Cheech will continue to be a rockstar, even if he and Tommy Chong aren’t inducted into the Rock Hall – specifically, after a sesh. “I love to play more than anything after I’ve been smoking,” he tells HL. “I brought all my guitars in from the garage. I usually play acoustic guitar. I have electric guitars but no drummer, so I don’t need to be electric.” Cheech’s collection includes several six-string, “three 12-strings,” and a surprising amount of ukuleles. “I’ve been [them] a lot lately.”

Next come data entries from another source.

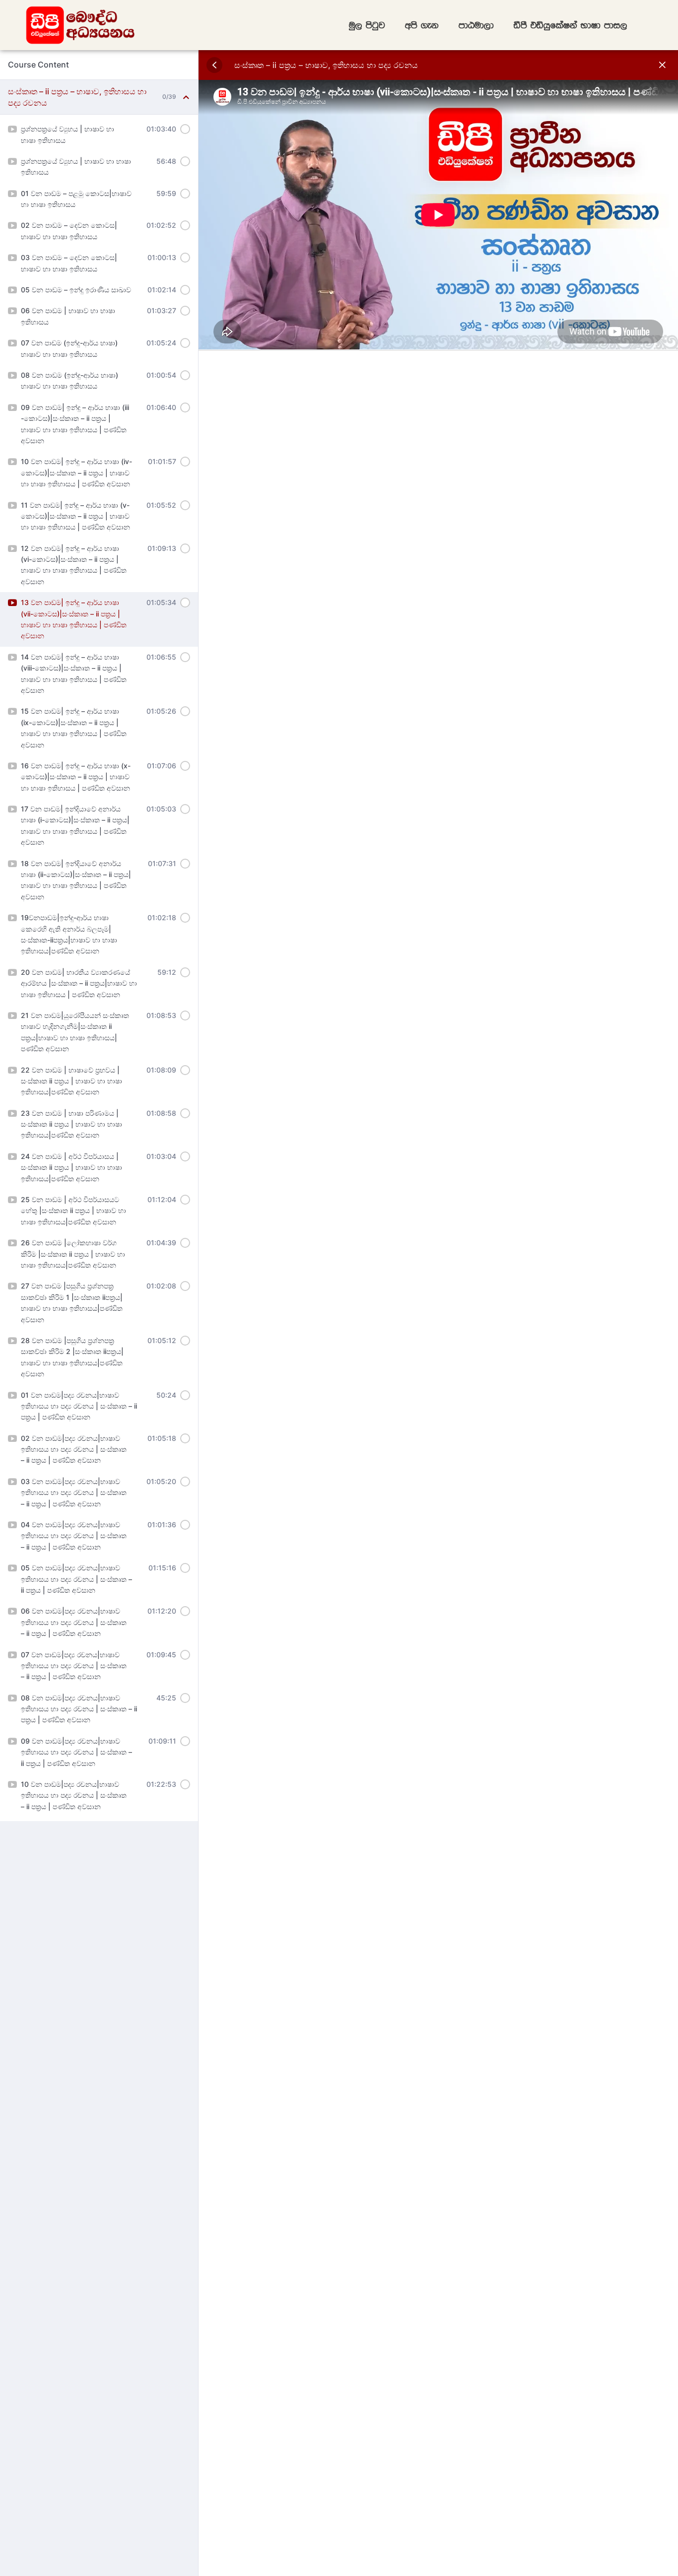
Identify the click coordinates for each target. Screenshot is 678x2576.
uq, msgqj (367, 25)
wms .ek (422, 25)
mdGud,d (476, 25)
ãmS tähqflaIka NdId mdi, (570, 25)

“If you’re a musician, and that’s all you do, man, you can get good at it,” he says of learning new instruments and tunes. “But I generally don’t practice after I’ve smoked. If I practice, I’m practicing. I’ll do scales, do this and that. And it’s when I’ve kind of worked through a song, and I actually know it, then I can smoke and then sing it, and it’s another song.”

“You got to get to learning the song until you’re not even thinking about making the chord changes; they just come automatically. That takes a lot of times playing that song,” he says. “I was always a singer all my life, since I was like five years old. And a guitar player– I think [I was] 11 or 12 when I started playing guitar. But always the singer. So I can practice that all the time without even having to have an instrument, just having to have a tolerant wife.”

“But she’s a musician as well,” Cheech says of his wife, classically trained pianist Natasha Marin, “so it works out well.”

(Clayton Bueno)

The Cheech & Chong discography should be on everyone’s playlist this 4/20. And for those who can score some of Cheech’s Private Stash, his branded line of cannabis, he has some suggestions on what to throw on next. For those enjoying the “Was Sappening” sativa, he recommends “some up-tempo music.”

“Anything that’s up-tempo that you like because people like different kinds of music. But find some up-tempo one, and I think you’ll be happy,” he says. “Listen to Los Lobos. They’re great. They’ve always been great. I’ve just been listening to a little bit of them in the last couple of days, old albums that I wanted to. And some albums I never knew existed. They were just such great players, singers, and songwriters. You recognize their music immediately. So Los Lobos, listen to Los Lobos.”

For those who score some of the “So Too Much” indica? “Something slower,” he tells HL. “I’ve been listening to a lot of, you won’t believe this, but Oud music. It’s a Middle Eastern instrument, like a guitar or mandolin. And I’ve been listening to Oud players lately. But this is one guy, Sandy Bull. If you’re a Westerner, he’s your introduction to Oud Music because he’s like the world’s only Oud jazz player.”

And for the “Fuchi Que Pesta” hybrid strain? “Listen to anything. Listen to Grateful Dead because that’s everything. You know?” he says while laughing. “They don’t know what song, they don’t know what key. That was my only comment about the Grateful Dead, just find a key and stay there.’ So, listen to the Grateful Dead.”

No matter what you listen to, consume responsibly and legally. Consult NORML for information about laws in your state, and make yourself aware of potential health risks. Do not indulge if you are under 21, and follow these guides on how to be responsible this 4/20.

Editor’s Note: earlier versions of the piece erroneously referenced The Cheech as the official documentary launching The Cheech museum.